Data Breach Patterns across Industries and Time

Data Breach Patterns across Industries and Time

QualiTest explores the data breach trends of today and the past

There are many statistics on the cyber insecurity caused by data leaks and breaches.  Where are things getting better and where are they getting worse?  To understand the problem, it is important to see how it continues to evolve.  It is important to be aware of the cyber risks so you can build yourself a proactive solution by testing against these software and network challenges.
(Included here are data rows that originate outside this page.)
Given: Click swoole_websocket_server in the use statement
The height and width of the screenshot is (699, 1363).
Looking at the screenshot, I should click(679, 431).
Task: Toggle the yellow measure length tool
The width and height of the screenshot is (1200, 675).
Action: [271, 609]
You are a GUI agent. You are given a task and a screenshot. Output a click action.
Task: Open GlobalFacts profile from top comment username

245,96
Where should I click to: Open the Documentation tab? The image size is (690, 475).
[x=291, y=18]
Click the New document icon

Breach Level Index is one of the public Data Breach Databases available for research.  The collection began in 2013, and produces annual reports based on the findings for that year, and their data is available on their website.  The breakdown below was generated from pulling data from there for each year’s data.  Data breaches have the following fields: Organization breached, Records breached, date of breach (single date field), breach type, breach source, country location, industry, risk score (severity, based on multiple fields), news URL.  All columns are sortable, but you can only view one year at a time and cannot output your filtered data.  Also, breaches are not revisited (like Yahoo’s) if the record count is later revised upwards.  If the number of records breached is unknown, the database lists that under number of records breached.

Clearly, malicious outsider (hacker), accidental loss and malicious insider are the most common forms of breach in that order.  Penetration from the outside (hacking) continues to grow in popularity, causing all other accidental and malicious insider drop.

For malicious outsider attacks (hacking), Healthcare is the clear leader here (not by a lot), followed by Financial and Retail.  When going through the list of the breached, the first year of recording (2013) shows many schools, colleges and universities classified as Other (not shown) skewing the placement in the chart.  This was rectified in later years.  For 2013, the percentages should be closer to the later years, and may account for incongruities of other business types.

Healthcare once again is the clear winner (or perhaps loser) in terms of frequency, which is not a surprise since health records are very valuable on the dark web for identity theft.  Government, which had been fourth or fifth for malicious outsider is now second to Healthcare, with Retail dropping down to fourth.  Financial drops from second to third.  Note that Financial which had about doubled Government for malicious outsider is now about half of Government.  We will later see why hackers want financial institutions.

If you want to see a larger spread of years (but smaller concentrations of breaches per year), you can view the public data breach database at Their database lets you search on any combinations of occurrence years, organization types (industries), and breach types (cause).  Additionally, database entries reveal: date made public, company, location, number of records breached (0 displays is the count is unknown), an incident summary (which often includes the type of data in the records), the information source, and a supporting URL.  Data can be output to CSV or Excel.  A variety of charts can be generated from later tabs.

And if you like infographics, is based on their data.  But let’s begin by looking at different industries and methods of exposure.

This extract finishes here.